She promptly understood me. “You mean the cruel charge—?”
“It doesn’t live an instant. My dear woman, _look_ at him!”
She smiled at my pretention to have discovered his charm. “I assure
you, miss, I do nothing else! What will you say, then?” she immediately
added.
“In answer to the letter?” I had made up my mind. “Nothing.”
“And to his uncle?”
I was incisive. “Nothing.”
“And to the boy himself?”
I was wonderful. “Nothing.”
She gave with her apron a great wipe to her mouth. “Then I’ll stand by
you. We’ll see it out.”
“We’ll see it out!” I ardently echoed, giving her my hand to make it a
vow.
She held me there a moment, then whisked up her apron again with her
detached hand. “Would you mind, miss, if I used the freedom—”
“To kiss me? No!” I took the good creature in my arms and, after we had
embraced like sisters, felt still more fortified and indignant.
This, at all events, was for the time: a time so full that, as I recall
the way it went, it reminds me of all the art I now need to make it a
little distinct. What I look back at with amazement is the situation I
accepted. I had undertaken, with my companion, to see it out, and I was
under a charm, apparently, that could smooth away the extent and the
far and difficult connections of such an effort. I was lifted aloft on
a great wave of infatuation and pity. I found it simple, in my
ignorance, my confusion, and perhaps my conceit, to assume that I could
deal with a boy whose education for the world was all on the point of
beginning. I am unable even to remember at this day what proposal I
framed for the end of his holidays and the resumption of his studies.
Lessons with me, indeed, that charming summer, we all had a theory that
he was to have; but I now feel that, for weeks, the lessons must have
been rather my own. I learned something—at first, certainly—that had
not been one of the teachings of my small, smothered life; learned to
be amused, and even amusing, and not to think for the morrow. It was
the first time, in a manner, that I had known space and air and
freedom, all the music of summer and all the mystery of nature. And
then there was consideration—and consideration was sweet. Oh, it was a
trap—not designed, but deep—to my imagination, to my delicacy, perhaps
to my vanity; to whatever, in me, was most excitable. The best way to
picture it all is to say that I was off my guard. They gave me so
little trouble—they were of a gentleness so extraordinary. I used to
speculate—but even this with a dim disconnectedness—as to how the rough
future (for all futures are rough!) would handle them and might bruise
them.

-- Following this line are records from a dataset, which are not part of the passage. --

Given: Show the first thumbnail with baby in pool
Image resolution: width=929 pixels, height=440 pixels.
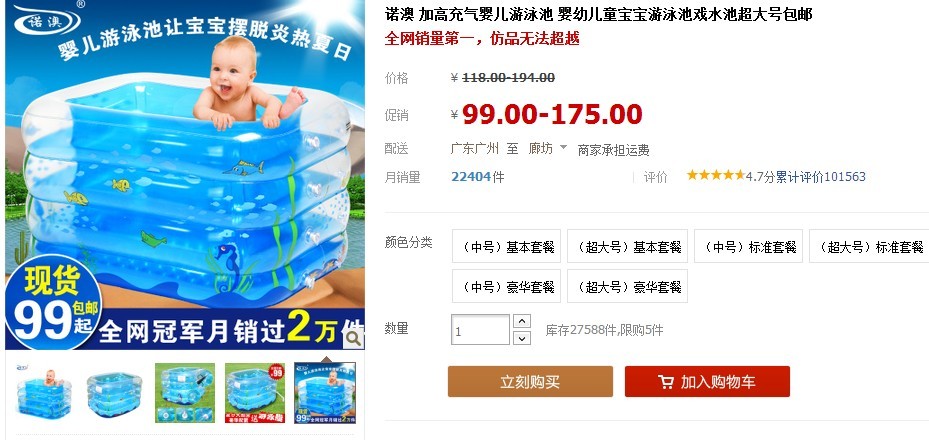Looking at the screenshot, I should click(x=44, y=393).
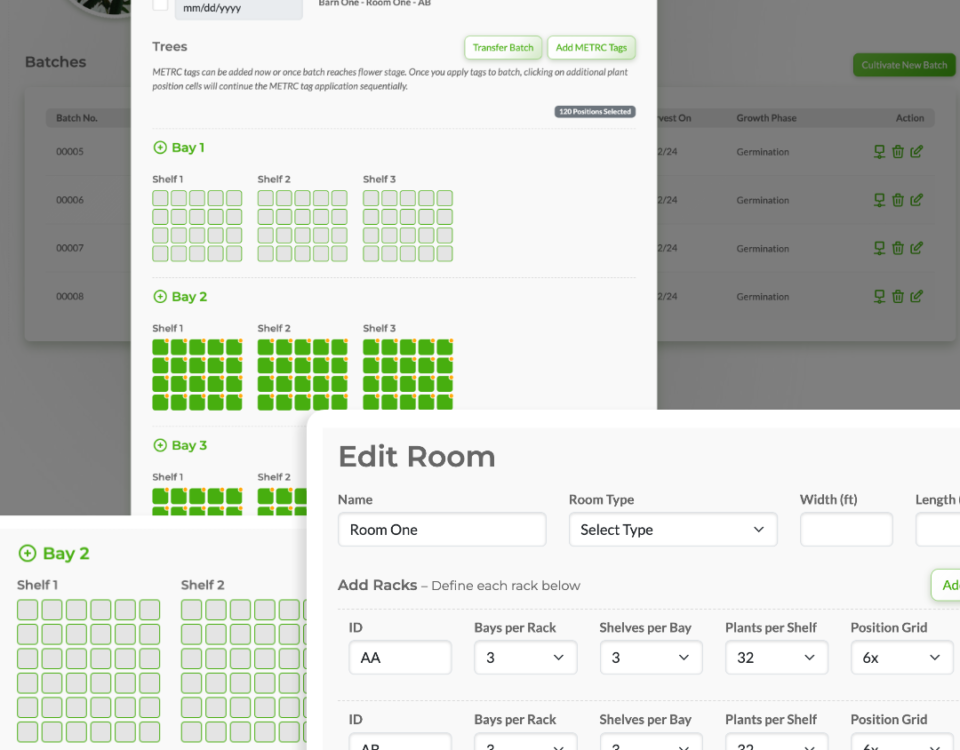Click the transfer icon for batch 00005
Screen dimensions: 960x750
(879, 152)
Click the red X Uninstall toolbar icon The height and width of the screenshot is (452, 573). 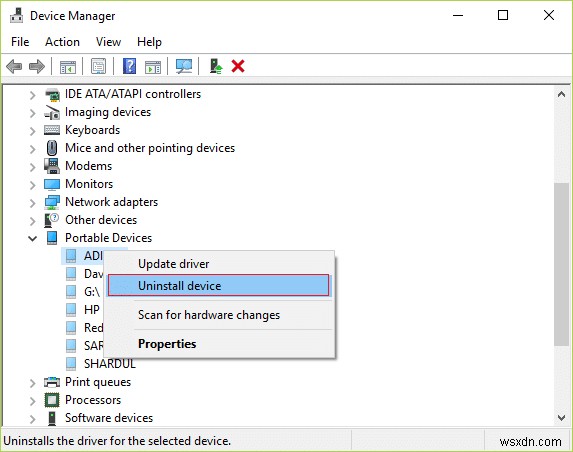click(238, 67)
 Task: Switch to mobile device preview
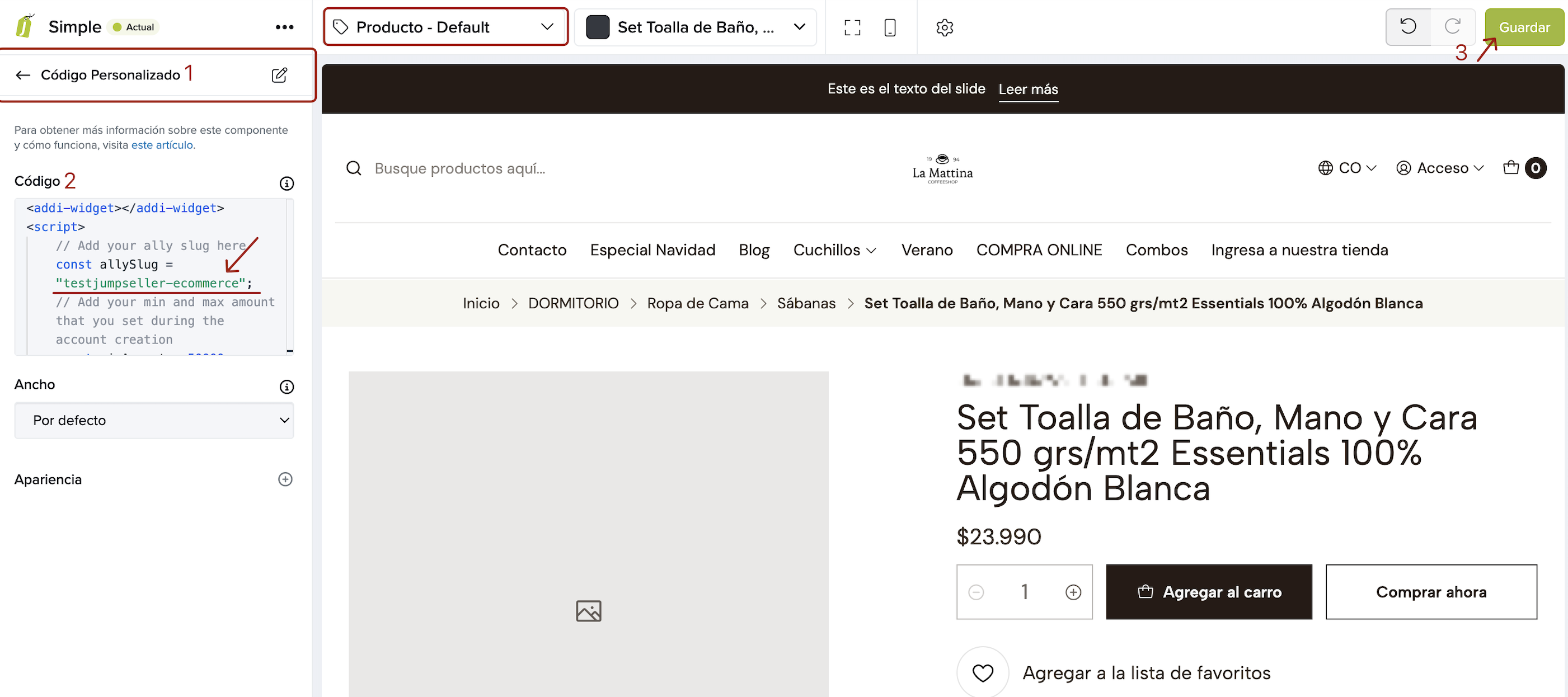click(889, 27)
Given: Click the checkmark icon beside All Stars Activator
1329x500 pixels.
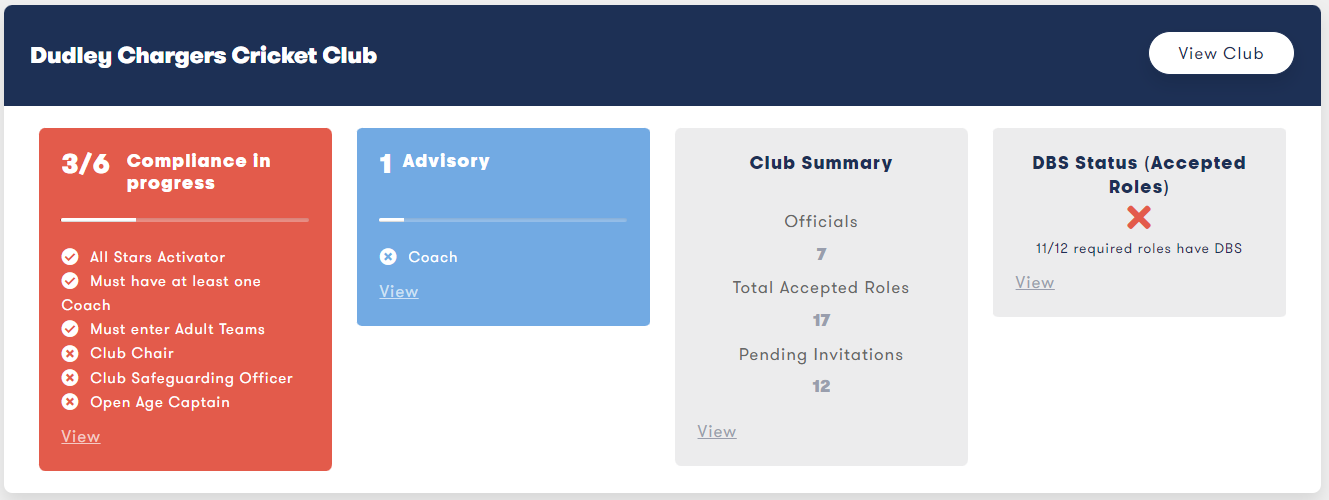Looking at the screenshot, I should coord(70,257).

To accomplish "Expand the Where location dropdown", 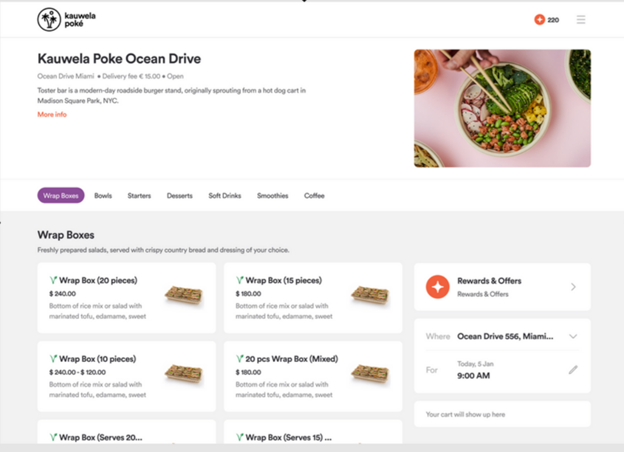I will [x=573, y=336].
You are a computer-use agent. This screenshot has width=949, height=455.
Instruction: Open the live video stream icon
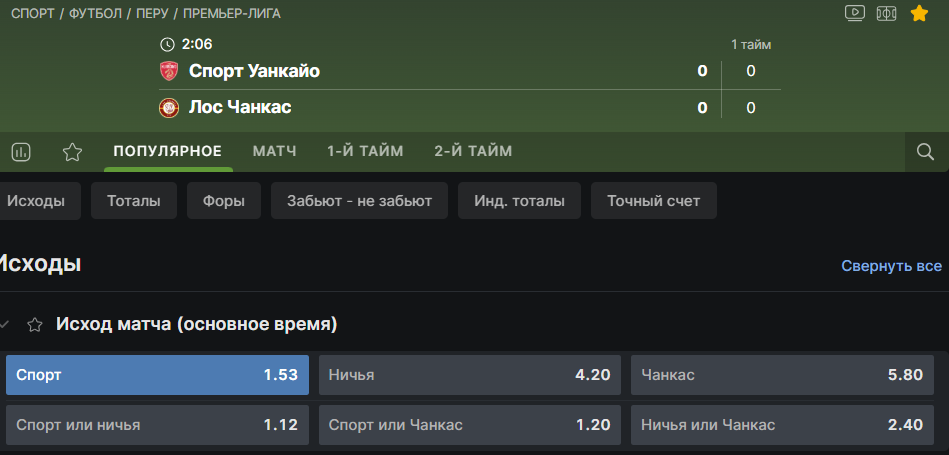pyautogui.click(x=855, y=13)
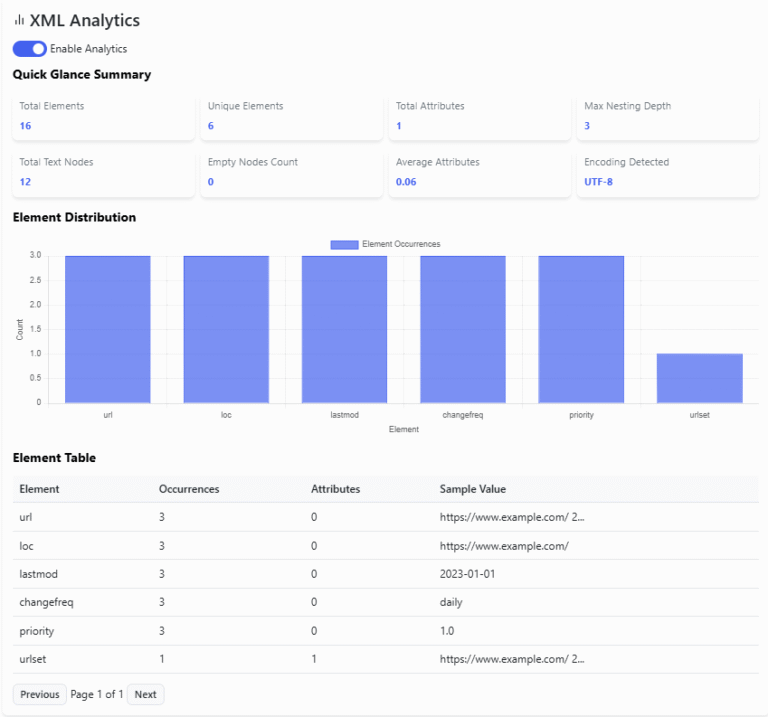
Task: Click the Element Occurrences legend color swatch
Action: pos(343,244)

They had the bloom of health and happiness; and yet, as if I had
been in charge of a pair of little grandees, of princes of the blood,
for whom everything, to be right, would have to be enclosed and
protected, the only form that, in my fancy, the afteryears could take
for them was that of a romantic, a really royal extension of the garden
and the park. It may be, of course, above all, that what suddenly broke
into this gives the previous time a charm of stillness—that hush in
which something gathers or crouches. The change was actually like the
spring of a beast.
In the first weeks the days were long; they often, at their finest,
gave me what I used to call my own hour, the hour when, for my pupils,
teatime and bedtime having come and gone, I had, before my final
retirement, a small interval alone. Much as I liked my companions, this
hour was the thing in the day I liked most; and I liked it best of all
when, as the light faded—or rather, I should say, the day lingered and
the last calls of the last birds sounded, in a flushed sky, from the
old trees—I could take a turn into the grounds and enjoy, almost with a
sense of property that amused and flattered me, the beauty and dignity
of the place. It was a pleasure at these moments to feel myself
tranquil and justified; doubtless, perhaps, also to reflect that by my
discretion, my quiet good sense and general high propriety, I was
giving pleasure—if he ever thought of it!—to the person to whose
pressure I had responded. What I was doing was what he had earnestly
hoped and directly asked of me, and that I _could_, after all, do it
proved even a greater joy than I had expected. I daresay I fancied
myself, in short, a remarkable young woman and took comfort in the
faith that this would more publicly appear. Well, I needed to be
remarkable to offer a front to the remarkable things that presently
gave their first sign.
It was plump, one afternoon, in the middle of my very hour: the
children were tucked away, and I had come out for my stroll. One of the
thoughts that, as I don’t in the least shrink now from noting, used to
be with me in these wanderings was that it would be as charming as a
charming story suddenly to meet someone. Someone would appear there at
the turn of a path and would stand before me and smile and approve. I
didn’t ask more than that—I only asked that he should _know;_ and the
only way to be sure he knew would be to see it, and the kind light of
it, in his handsome face. That was exactly present to me—by which I
mean the face was—when, on the first of these occasions, at the end of
a long June day, I stopped short on emerging from one of the
plantations and coming into view of the house. What arrested me on the
spot—and with a shock much greater than any vision had allowed for—was
the sense that my imagination had, in a flash, turned real. He did
stand there!—but high up, beyond the lawn and at the very top of the
tower to which, on that first morning, little Flora had conducted me.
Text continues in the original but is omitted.